_Requirement_
Every line in the data below that has the word "will" should be returned.

_Listed records_

▼

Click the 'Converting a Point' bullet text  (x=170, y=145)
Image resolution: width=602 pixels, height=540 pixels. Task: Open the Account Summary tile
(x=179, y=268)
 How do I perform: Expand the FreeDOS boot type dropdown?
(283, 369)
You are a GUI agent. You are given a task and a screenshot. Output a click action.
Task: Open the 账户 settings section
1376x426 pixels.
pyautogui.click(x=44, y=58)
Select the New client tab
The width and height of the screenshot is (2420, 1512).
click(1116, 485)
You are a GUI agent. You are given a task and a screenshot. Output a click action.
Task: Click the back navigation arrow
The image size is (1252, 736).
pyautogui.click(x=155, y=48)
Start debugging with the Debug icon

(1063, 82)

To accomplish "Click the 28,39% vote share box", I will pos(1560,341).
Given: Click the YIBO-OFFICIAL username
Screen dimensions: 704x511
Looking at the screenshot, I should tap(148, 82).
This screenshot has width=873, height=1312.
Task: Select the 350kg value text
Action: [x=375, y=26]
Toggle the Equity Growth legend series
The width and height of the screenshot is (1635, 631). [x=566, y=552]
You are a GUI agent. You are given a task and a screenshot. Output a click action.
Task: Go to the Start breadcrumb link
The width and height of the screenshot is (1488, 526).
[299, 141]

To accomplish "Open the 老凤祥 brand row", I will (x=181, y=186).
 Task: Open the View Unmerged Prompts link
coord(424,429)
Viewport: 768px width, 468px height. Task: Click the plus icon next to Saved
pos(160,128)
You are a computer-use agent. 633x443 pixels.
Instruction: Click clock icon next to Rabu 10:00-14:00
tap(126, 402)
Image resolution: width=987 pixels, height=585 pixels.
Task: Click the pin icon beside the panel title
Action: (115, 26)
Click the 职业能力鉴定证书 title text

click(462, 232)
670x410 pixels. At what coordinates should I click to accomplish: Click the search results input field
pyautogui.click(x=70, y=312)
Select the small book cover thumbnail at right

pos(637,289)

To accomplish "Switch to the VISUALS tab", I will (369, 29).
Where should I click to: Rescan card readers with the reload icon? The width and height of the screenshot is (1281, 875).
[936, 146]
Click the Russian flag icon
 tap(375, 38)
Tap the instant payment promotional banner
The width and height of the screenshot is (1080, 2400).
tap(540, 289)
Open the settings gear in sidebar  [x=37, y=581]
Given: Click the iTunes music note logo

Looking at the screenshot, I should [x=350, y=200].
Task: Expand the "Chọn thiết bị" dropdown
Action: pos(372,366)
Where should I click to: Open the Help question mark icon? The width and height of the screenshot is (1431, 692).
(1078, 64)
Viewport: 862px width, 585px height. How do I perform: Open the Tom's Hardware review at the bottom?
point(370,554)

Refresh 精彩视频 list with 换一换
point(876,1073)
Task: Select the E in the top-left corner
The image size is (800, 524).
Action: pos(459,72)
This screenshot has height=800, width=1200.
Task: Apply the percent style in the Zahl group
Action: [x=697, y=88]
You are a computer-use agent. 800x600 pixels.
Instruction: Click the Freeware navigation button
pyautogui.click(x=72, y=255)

▲

_Response_
To accomplish "Click the 28,39% vote share box", I will pos(1560,341).
To accomplish "Open the 老凤祥 brand row", I will (x=181, y=186).
To accomplish "Switch to the VISUALS tab", I will (369, 29).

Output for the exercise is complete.